#### [演習の課題]
[1] 次の(a)〜(c)はアノネー紙についての文章の内容と一致していますか？それぞれ「はい」か「いいえ」で答え、判断の決め手となる文章中の語句をそのまま引用してください。(a) アノネー紙は紙の上に直接絵具を散らして模様を作る。(b) グスタフはフランスで開発された。(c) 疑似マーブルはマーブル紙より値段が高かった。
[2] エントリーの先頭から「Action: pyautogui.click(x=596, y=209)」を含む行までを、空行を除いて番号付きリストの形に書き直してもらえますか？

#### [原文抜粋]
アノネー紙(Papier dユannoney)はフランス南東部の街アノネーのF.M.モンゴルフィエ(Montgolfier)が開発したもので、紙の上に直接絵具を散らし、腐食性の薬品と反応させて模様を作る。作曲家としても活動し当時人気の高かったスウェーデンの王子、ウップランド公爵フラン・グスタフ・オスカル(1852年25歳で没)にちなんで名付けられたグスタフ(Gustav)はドイツで開発されたものだが、製法はアノネー紙と同様である。

レポート61 画像03 Gustav
Vintage Printableより

これらの「疑似マーブル」はマーブル紙よりも早く簡単に作ることができ、従って値段も安かった。また、製本の機械化や新素材の登場(例えば製本用クロスは1820年代初頭にイギリスで使われ始めた)により、書物の出版自体がより早く、より安く行えるようになり、製造に手間のかかるマーブル紙よりも手軽な装飾媒体が求められるようになった。

#### [要素とテキスト位置のデータ]
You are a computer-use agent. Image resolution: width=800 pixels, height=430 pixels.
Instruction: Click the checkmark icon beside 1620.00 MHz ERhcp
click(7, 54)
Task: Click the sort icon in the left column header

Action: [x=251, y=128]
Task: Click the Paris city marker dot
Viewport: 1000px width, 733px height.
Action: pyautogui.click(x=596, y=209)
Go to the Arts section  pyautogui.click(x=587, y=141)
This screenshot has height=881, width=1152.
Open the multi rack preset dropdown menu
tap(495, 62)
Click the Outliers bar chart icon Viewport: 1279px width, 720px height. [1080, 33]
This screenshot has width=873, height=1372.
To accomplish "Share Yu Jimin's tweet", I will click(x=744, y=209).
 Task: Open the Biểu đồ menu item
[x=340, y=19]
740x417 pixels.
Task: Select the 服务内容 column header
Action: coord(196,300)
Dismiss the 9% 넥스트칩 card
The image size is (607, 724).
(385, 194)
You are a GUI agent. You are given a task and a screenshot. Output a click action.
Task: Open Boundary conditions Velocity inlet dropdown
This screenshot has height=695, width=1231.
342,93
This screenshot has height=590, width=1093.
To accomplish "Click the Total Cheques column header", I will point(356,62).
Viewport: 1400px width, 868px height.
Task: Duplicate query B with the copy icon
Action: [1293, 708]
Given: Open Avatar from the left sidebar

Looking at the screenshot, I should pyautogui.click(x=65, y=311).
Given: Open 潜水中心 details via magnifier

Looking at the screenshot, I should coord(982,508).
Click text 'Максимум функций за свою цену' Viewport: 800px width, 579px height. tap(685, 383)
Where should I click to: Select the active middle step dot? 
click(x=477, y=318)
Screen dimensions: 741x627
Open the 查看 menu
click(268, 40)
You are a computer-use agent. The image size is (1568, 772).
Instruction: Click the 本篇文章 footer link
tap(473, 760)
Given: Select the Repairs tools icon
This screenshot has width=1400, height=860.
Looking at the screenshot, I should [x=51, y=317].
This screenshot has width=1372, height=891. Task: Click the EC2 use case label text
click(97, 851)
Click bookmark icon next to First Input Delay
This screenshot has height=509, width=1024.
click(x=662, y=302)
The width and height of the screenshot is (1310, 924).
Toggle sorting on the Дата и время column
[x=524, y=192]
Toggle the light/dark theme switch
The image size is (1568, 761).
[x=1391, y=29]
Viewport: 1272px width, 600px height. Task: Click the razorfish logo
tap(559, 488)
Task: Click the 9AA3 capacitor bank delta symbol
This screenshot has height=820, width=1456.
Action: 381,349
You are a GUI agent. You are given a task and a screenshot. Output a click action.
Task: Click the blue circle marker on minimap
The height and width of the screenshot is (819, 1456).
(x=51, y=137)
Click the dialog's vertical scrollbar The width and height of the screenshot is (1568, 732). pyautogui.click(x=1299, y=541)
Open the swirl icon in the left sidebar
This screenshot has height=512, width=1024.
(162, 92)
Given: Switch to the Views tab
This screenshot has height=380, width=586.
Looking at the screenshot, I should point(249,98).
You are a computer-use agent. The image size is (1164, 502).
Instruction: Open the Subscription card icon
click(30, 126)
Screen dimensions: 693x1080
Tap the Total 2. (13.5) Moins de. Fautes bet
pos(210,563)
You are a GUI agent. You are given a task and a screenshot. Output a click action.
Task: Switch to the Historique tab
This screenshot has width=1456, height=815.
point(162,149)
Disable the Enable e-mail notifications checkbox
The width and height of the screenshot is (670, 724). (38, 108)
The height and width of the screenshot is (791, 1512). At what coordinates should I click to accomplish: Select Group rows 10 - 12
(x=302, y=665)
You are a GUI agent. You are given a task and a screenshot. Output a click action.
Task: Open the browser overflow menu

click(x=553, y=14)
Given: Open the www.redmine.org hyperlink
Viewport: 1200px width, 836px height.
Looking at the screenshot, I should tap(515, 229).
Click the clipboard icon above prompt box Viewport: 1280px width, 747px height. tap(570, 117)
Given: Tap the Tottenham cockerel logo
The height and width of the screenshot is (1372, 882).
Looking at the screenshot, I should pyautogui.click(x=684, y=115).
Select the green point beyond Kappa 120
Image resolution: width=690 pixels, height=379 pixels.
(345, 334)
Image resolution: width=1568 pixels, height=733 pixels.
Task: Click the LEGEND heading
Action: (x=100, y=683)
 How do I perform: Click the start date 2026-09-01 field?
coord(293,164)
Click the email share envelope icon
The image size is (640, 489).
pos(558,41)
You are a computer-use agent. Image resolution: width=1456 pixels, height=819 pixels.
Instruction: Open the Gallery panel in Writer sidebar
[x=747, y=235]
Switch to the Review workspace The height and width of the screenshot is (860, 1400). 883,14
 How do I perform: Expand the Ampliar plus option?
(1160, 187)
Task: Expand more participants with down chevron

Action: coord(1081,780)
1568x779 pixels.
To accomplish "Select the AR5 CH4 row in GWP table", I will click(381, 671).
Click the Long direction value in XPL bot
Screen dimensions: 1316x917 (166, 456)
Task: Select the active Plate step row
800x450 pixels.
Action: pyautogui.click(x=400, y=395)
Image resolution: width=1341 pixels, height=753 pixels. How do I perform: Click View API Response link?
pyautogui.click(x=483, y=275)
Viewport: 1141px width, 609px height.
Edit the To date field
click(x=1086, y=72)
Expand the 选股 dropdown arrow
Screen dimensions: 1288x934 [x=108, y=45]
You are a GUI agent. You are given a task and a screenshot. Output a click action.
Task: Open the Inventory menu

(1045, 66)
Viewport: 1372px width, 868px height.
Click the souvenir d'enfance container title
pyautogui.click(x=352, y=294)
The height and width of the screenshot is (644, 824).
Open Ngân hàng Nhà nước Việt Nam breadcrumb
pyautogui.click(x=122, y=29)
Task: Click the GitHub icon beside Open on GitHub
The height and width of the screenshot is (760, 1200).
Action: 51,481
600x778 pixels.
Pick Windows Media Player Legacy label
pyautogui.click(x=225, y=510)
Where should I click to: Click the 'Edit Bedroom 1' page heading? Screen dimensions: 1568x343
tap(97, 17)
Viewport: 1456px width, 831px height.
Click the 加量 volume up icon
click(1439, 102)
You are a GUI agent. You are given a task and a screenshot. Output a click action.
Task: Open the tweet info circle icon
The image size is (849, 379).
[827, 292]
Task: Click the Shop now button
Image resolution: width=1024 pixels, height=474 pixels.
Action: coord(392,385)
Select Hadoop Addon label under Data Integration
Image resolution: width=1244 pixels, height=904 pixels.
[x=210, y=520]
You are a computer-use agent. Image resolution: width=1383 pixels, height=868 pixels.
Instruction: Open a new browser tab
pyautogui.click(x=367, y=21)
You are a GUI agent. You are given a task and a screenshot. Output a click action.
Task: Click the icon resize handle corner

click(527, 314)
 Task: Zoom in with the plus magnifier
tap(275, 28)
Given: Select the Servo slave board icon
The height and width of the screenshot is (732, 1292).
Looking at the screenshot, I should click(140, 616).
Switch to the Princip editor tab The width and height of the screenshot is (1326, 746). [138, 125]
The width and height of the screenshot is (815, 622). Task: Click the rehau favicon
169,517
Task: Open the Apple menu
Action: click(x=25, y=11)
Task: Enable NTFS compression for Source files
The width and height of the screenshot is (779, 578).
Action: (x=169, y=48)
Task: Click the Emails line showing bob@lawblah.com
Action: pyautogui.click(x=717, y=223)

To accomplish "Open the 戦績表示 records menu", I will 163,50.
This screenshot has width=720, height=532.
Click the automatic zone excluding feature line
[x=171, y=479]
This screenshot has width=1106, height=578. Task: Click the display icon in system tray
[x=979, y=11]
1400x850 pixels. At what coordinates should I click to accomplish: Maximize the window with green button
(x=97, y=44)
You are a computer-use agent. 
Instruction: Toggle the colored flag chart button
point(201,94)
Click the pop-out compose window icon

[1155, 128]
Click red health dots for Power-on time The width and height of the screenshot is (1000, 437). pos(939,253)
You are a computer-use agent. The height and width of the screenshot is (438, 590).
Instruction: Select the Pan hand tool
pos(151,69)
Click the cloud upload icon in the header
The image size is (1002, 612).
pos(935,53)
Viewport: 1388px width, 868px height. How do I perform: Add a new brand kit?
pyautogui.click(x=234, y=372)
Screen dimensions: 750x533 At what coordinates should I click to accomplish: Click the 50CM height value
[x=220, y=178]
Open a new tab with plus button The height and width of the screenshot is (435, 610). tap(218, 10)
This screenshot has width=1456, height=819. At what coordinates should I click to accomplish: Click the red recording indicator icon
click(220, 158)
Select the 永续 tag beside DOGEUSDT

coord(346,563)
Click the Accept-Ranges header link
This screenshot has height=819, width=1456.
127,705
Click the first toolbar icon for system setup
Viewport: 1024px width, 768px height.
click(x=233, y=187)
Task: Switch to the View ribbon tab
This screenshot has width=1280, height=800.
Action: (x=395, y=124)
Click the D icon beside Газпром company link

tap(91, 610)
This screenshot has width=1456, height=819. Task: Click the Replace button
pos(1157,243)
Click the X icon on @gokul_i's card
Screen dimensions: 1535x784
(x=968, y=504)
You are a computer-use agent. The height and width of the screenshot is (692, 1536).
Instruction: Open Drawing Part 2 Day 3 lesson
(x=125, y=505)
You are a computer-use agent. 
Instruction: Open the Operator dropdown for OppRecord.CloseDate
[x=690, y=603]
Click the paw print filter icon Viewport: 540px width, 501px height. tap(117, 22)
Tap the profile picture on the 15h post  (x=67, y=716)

#### [演習の解答]
[1]
(a) はい：「紙の上に直接絵具を散らし、腐食性の薬品と反応させて模様を作る」
(b) いいえ：「ドイツで開発されたもの」
(c) いいえ：「従って値段も安かった」

[2]
1. You are a computer-use agent. Image resolution: width=800 pixels, height=430 pixels.
2. Instruction: Click the checkmark icon beside 1620.00 MHz ERhcp
3. click(7, 54)
4. Task: Click the sort icon in the left column header
5. Action: [x=251, y=128]
6. Task: Click the Paris city marker dot
7. Viewport: 1000px width, 733px height.
8. Action: pyautogui.click(x=596, y=209)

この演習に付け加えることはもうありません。